Consider New England's three Super Bowl defeats. David Tyree's catch. Mario Manningham's catch. The Philly Special. Three times as favorites the Patriots were undone by plays completely unexpected and in Tyree's case physically impossible. Those plays weren't the ONLY reasons the Pats lost those games, but without them, they win at least two and probably all three.
And in their wisdom, the Pats largely saw those bitter losses as blows from an implacable hostile universe, as the flukes they were. The franchise's well-earned and extreme self-confidence, one of the most powerful of its weapons against chaos, was not disrupted. The Patriots are chalk players. They were of course shocked and dismayed yesterday. But I don't think it damaged their core belief that most of the time, the percentages are on the side of the team which plays them best.

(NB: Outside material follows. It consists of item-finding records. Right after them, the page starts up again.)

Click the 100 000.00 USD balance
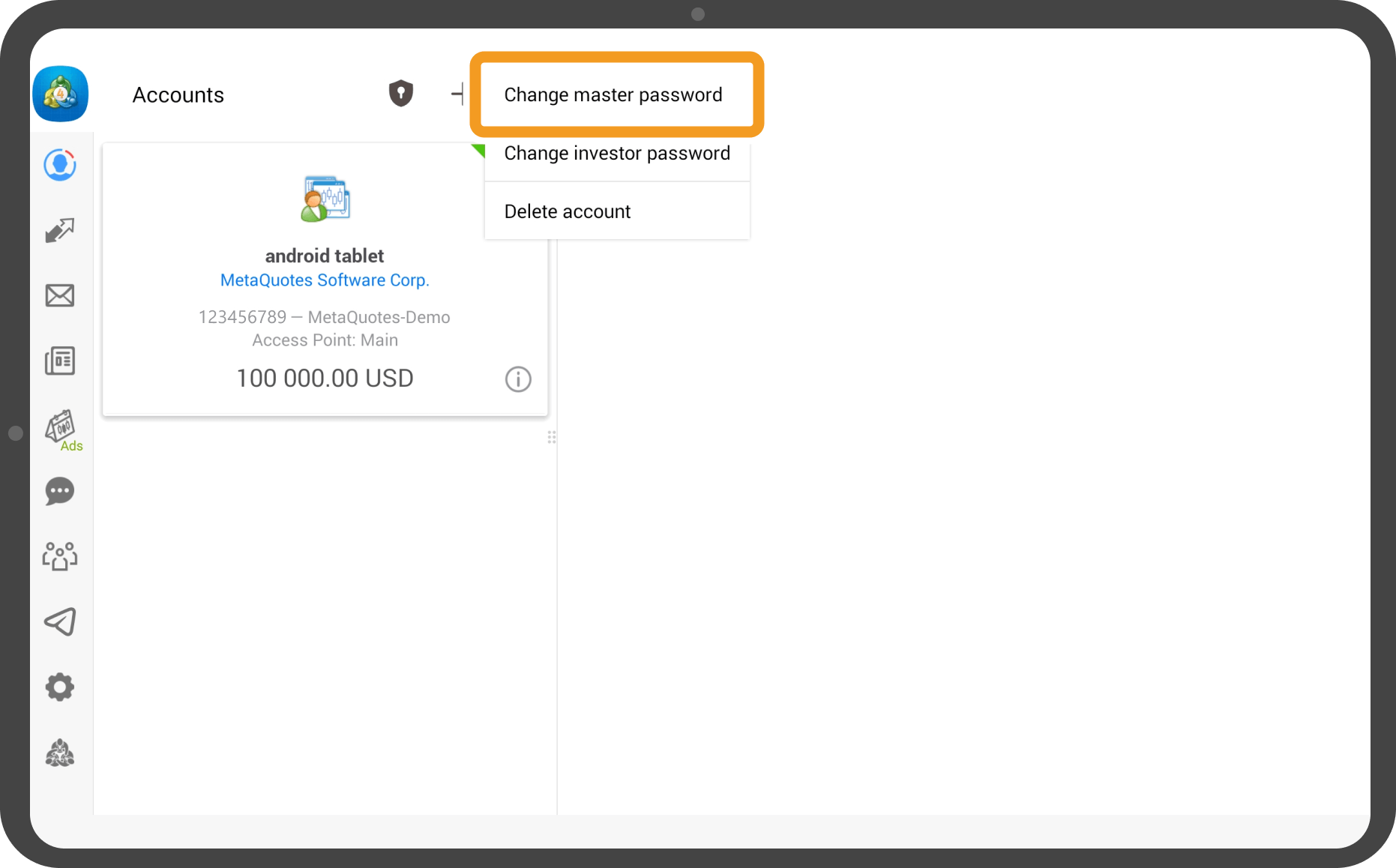coord(325,379)
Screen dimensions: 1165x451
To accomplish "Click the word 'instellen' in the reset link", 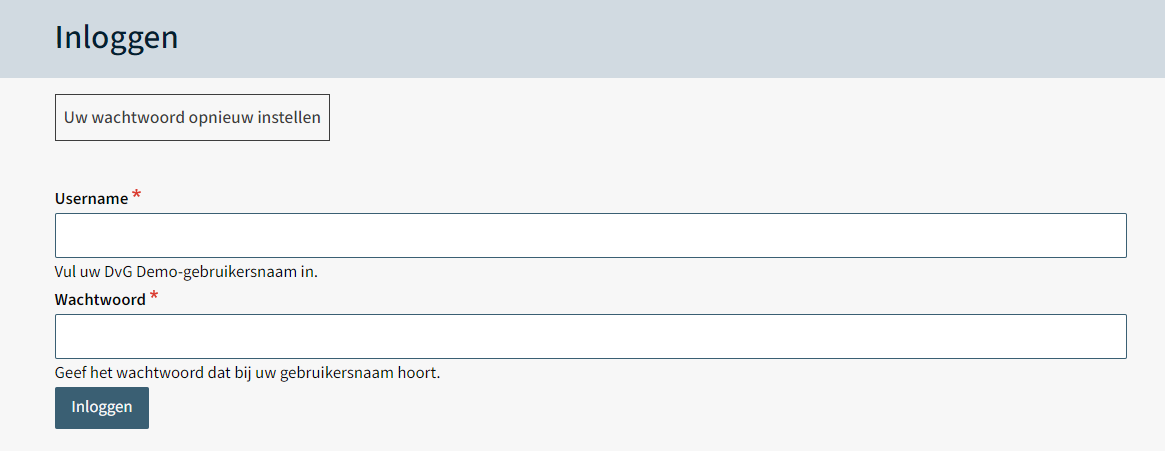I will (288, 117).
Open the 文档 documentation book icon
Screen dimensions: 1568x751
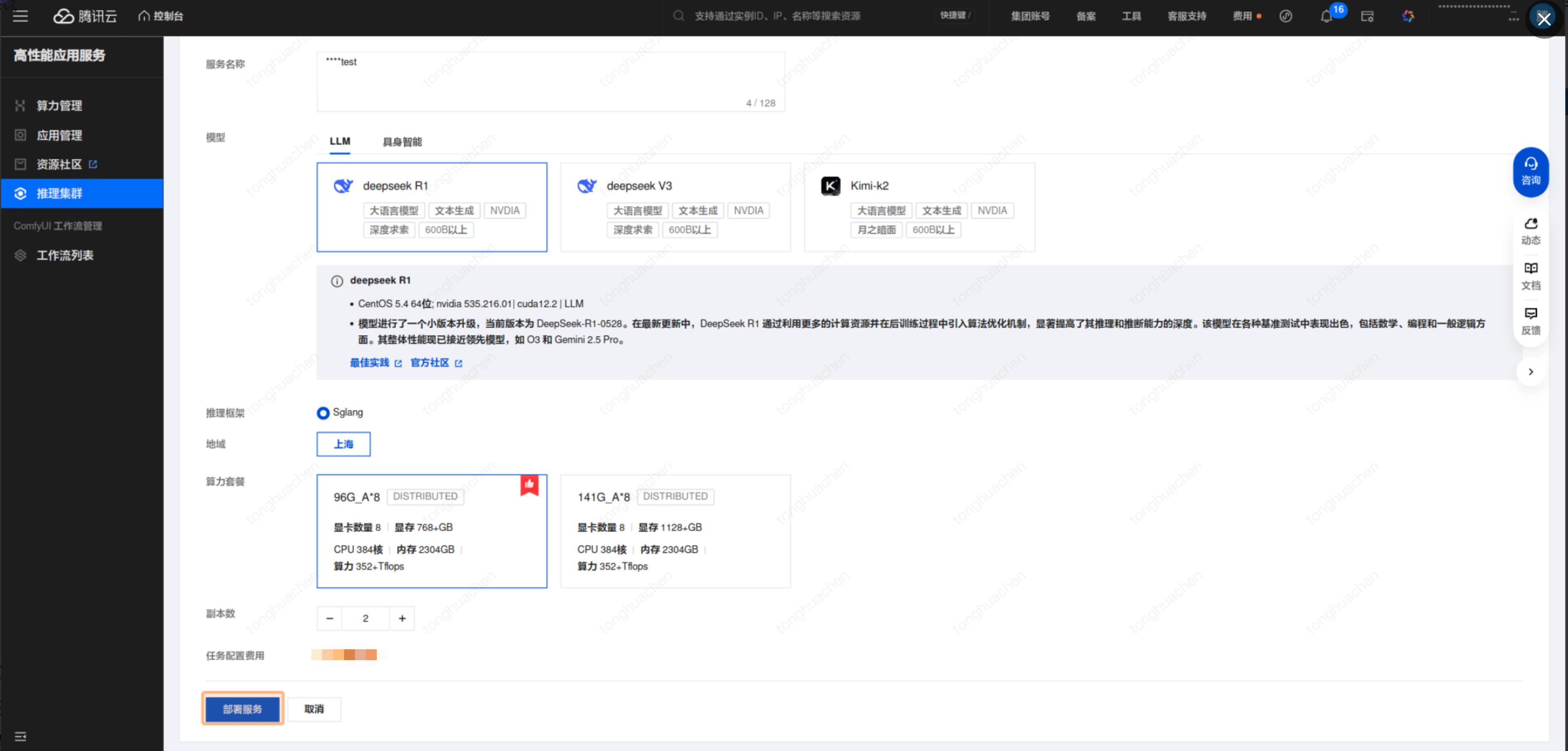[1530, 276]
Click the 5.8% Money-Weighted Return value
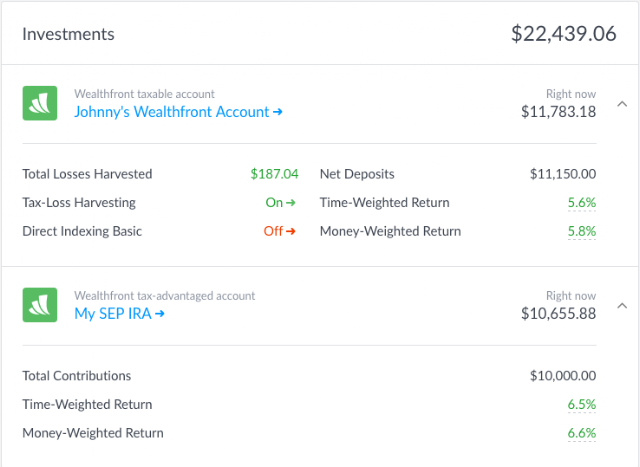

This is, by the way, true. New England's Super Bowl chances should not be affected to any extent by the events of yesterday afternoon. Class, what is Kansas City's January home record for the past two decades?
The Dolphins won yesterday due to another truth -- percentages are probabilities, not guarantees, and in any sport, in all of human existence, the improbable, the nearly impossible even, pops up from time to time to dismay and/or delight us all. This is as it should be.
If the football didn't take funny bounces, the sport wouldn't be much fun.